Harris finished second in the bidding for the Broncos, which the Rob Walton-fronted group won after submitting a then-record $4.65 billion bid. Magic Johnson has rejoined Harris’ group; the NBA legend was part of the Philadelphia 76ers owner’s group when it contended to purchase the Broncos. Houston Rockets owner Tilman Fertitta has also emerged as a potential bidder. A Canadian billionaire, Apostolopoulos was not part of the Broncos bidding. Another anonymous group has joined these in touring the team’s facility, per ESPN.
It will require 24 votes for either prospective owner to acquire the Commanders, though a vote is not expected to be the primary issue here. Engulfed in investigations, Snyder has pushed for indemnification as part of a sale. Colts owner Jim Irsay, who spoke out against Snyder during owners’ meetings last fall, came out against offering Snyder any sort of special protections in order to streamline his NFL exit, NFL.com’s Judy Battista tweets. NFL owners are not expected to allow Snyder indemnification.

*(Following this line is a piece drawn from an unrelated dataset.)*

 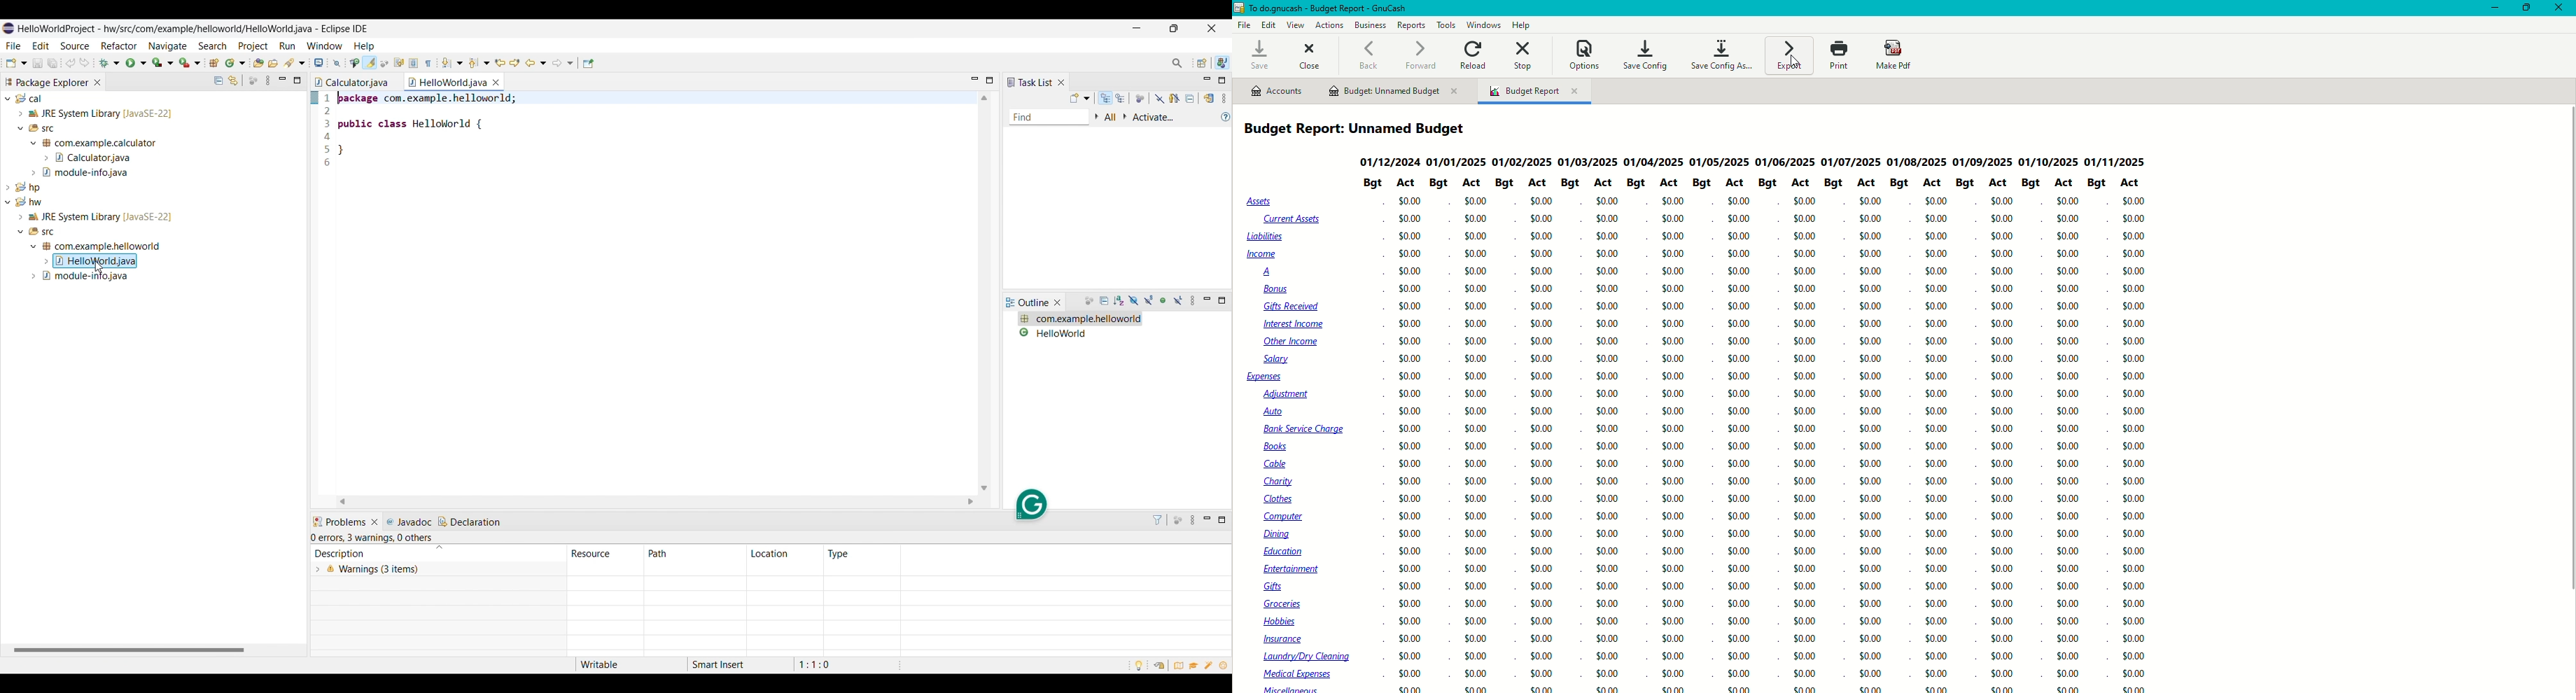 What do you see at coordinates (1078, 319) in the screenshot?
I see `com.example.calculator` at bounding box center [1078, 319].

Rumors emerged following Irsay’s fall comments that Snyder could sell part of the franchise, and he hired a firm to explore that possibility soon after. Snyder had long said he would never sell, but this process has moved down the road in the months since he and wife Tanya hired the firm. The Harris and Apostolopoulos bids have moved this process further along. Snyder is unlikely to fetch the $7 billion price he has sought, per NBC Sports’ Peter King, but these bids are still 7.5 times the price he paid to buy the team in 1999 ($800MM).

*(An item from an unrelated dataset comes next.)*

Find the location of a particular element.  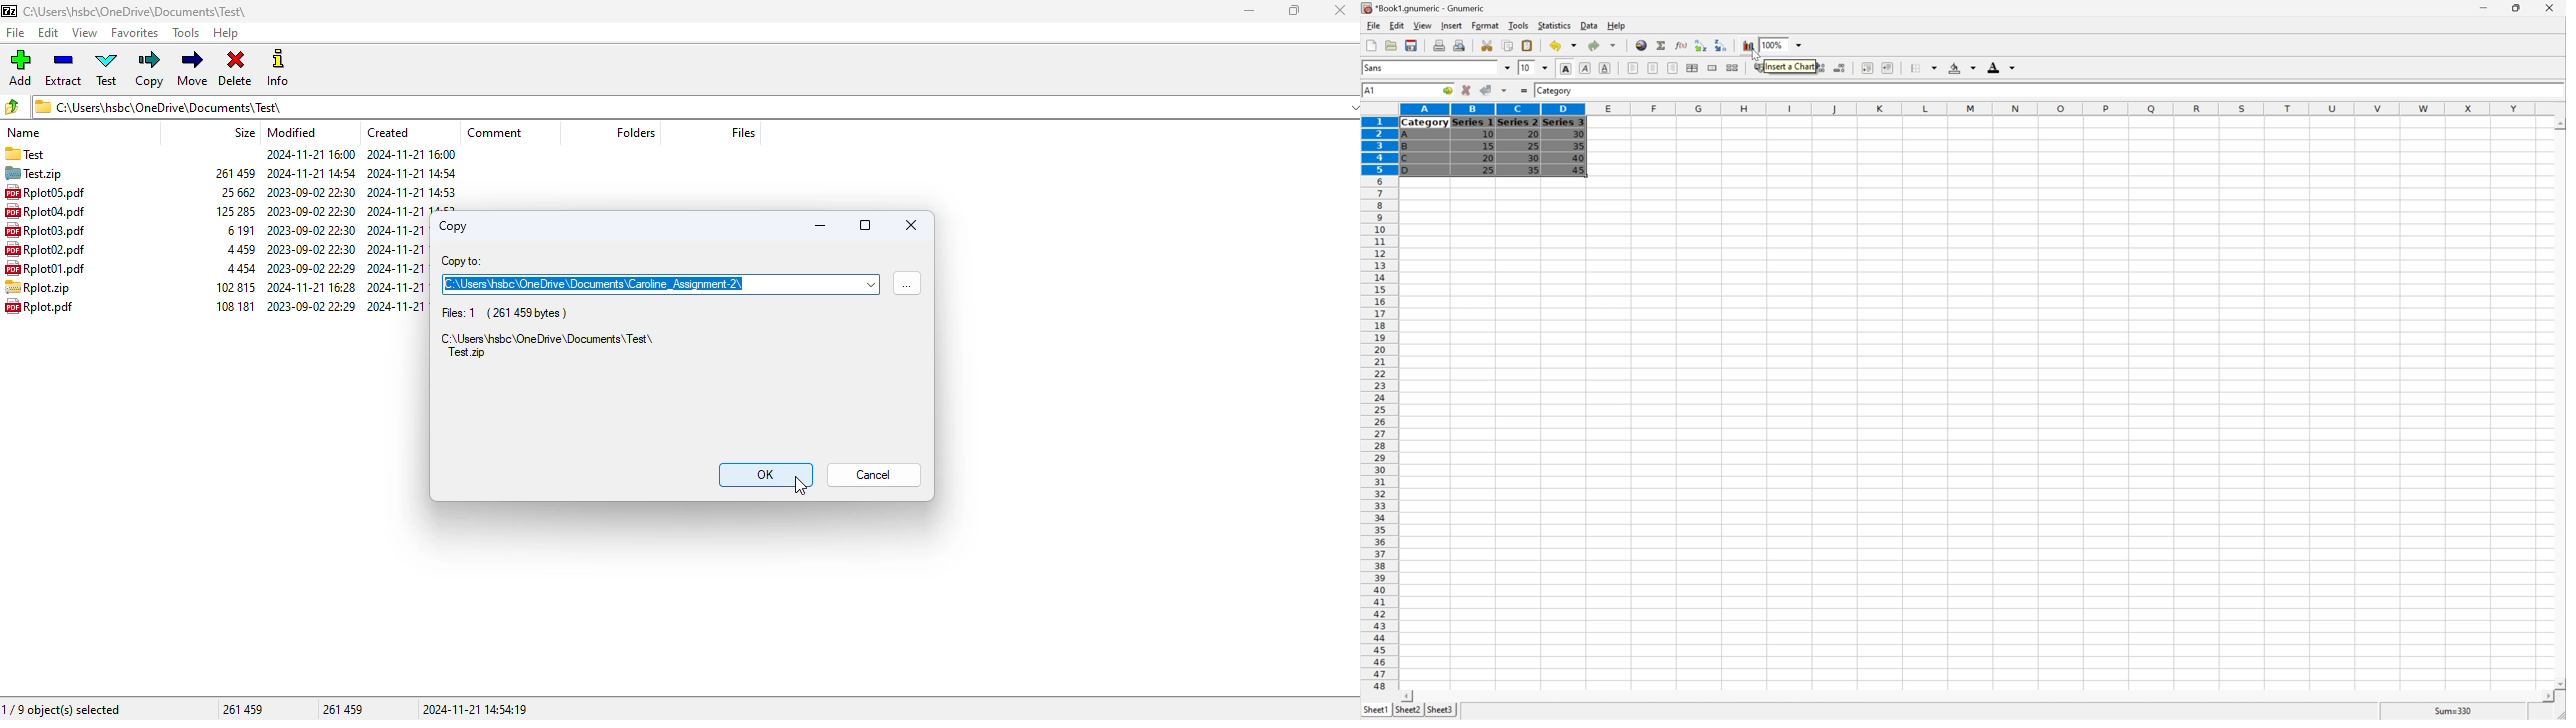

Amazon CEO Jeff Bezos still lurks here, and many around the league expect the Snyder rival to submit a bid the Harris- and Apostolopoulos-led groups refuse to top. Snyder is no longer believed to oppose a Bezos bid, FOX Business’ Charles Gasparino reports (on Twitter). Bezos bidding will obviously bring more intrigue compared to the two numbers that surfaced Tuesday, but he has yet to submit his own price.
The NFL’s second investigation into Snyder and the Commanders — one of a few the embattled owner has become embroiled in over the past few years — is ongoing. A full report is expected soon. Snyder has declined to be interviewed as part of the Mary Jo White-run probe, Mark Maske, Liz Clarke and Nicki Jhabvala of the Washington Post report. White will continue to pursue Snyder cooperation; this would not be the first time Snyder has attempted to evade providing testimony in an investigation. He did so last year amid the House Oversight Committee’s probe and declined to answer more than 100 questions when he did end up testifying. White’s investigation, which followed a league probe that did not produce a written report, has now run for 13 months.
Owners have paused any effort to remove Snyder from his seat, per the Washington Post. The NFL has never voted to remove an owner, and a sale will certainly be the league’s preferred outcome. This process is obviously far more complicated compared to recent sales involving the Broncos and Panthers, but the finish line may soon be in sight.